--- SUPPLIED RECORDS Enclosed Below ---

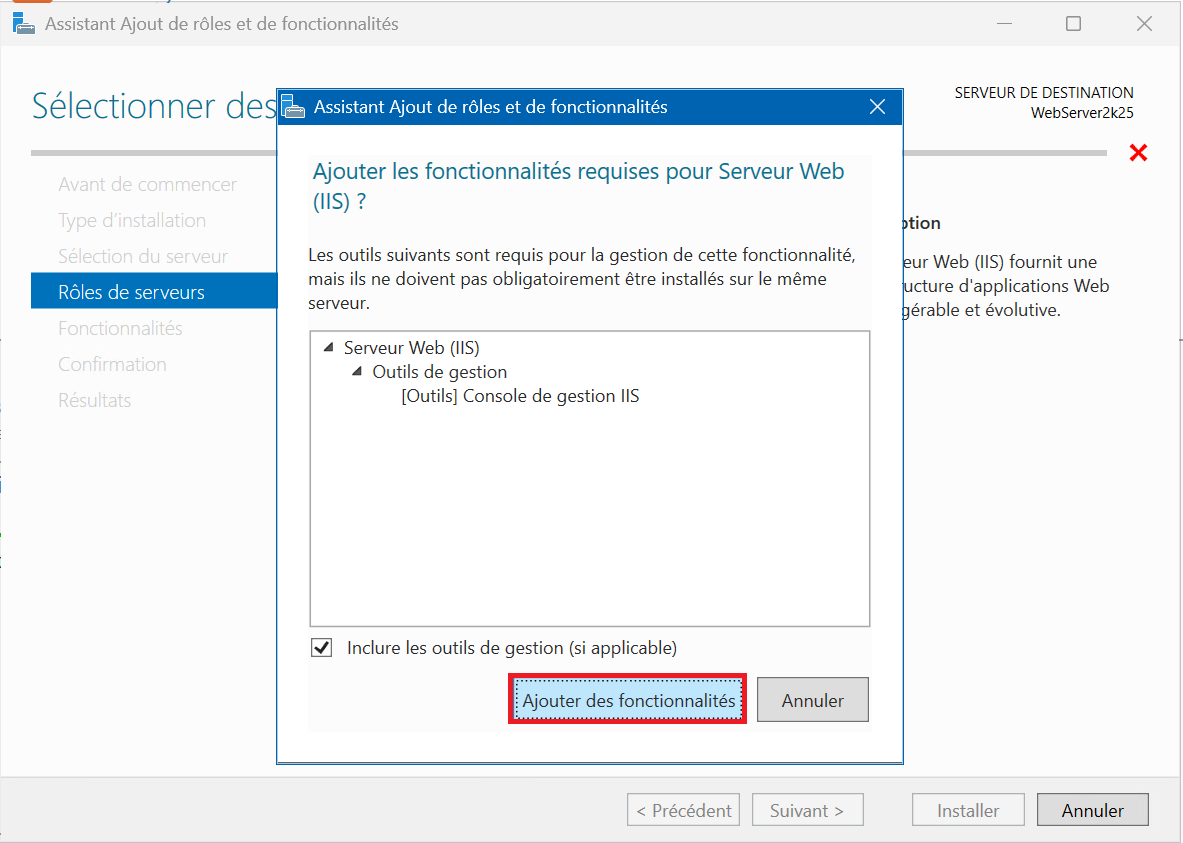Click Ajouter des fonctionnalités button

(628, 700)
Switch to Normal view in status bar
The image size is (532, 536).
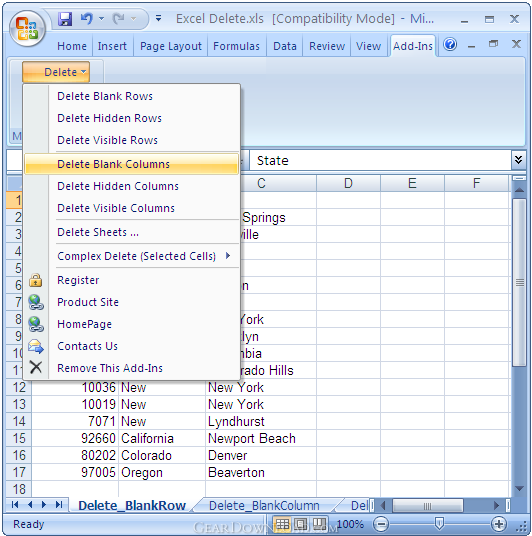283,523
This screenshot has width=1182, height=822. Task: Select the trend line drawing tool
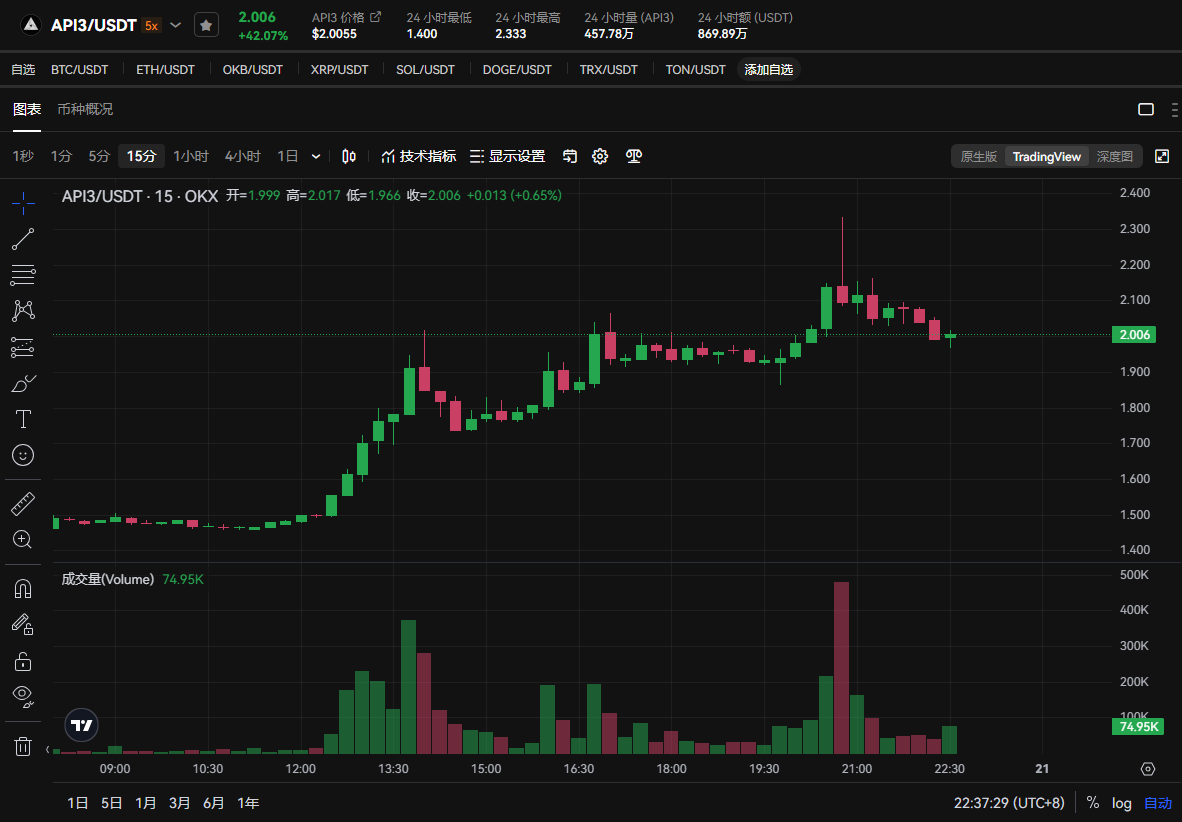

--- End of Enclosed SUPPLIED RECORDS ---

__WHAT TO WORK ON__: Reproduce the lines from the line containing "The image size is (532, 536)." through the end of the records above, exactly and inclusively, omitting pictures.

__OUTPUT OF THE EXERCISE__:
The image size is (532, 536).
283,523
This screenshot has width=1182, height=822. Task: Select the trend line drawing tool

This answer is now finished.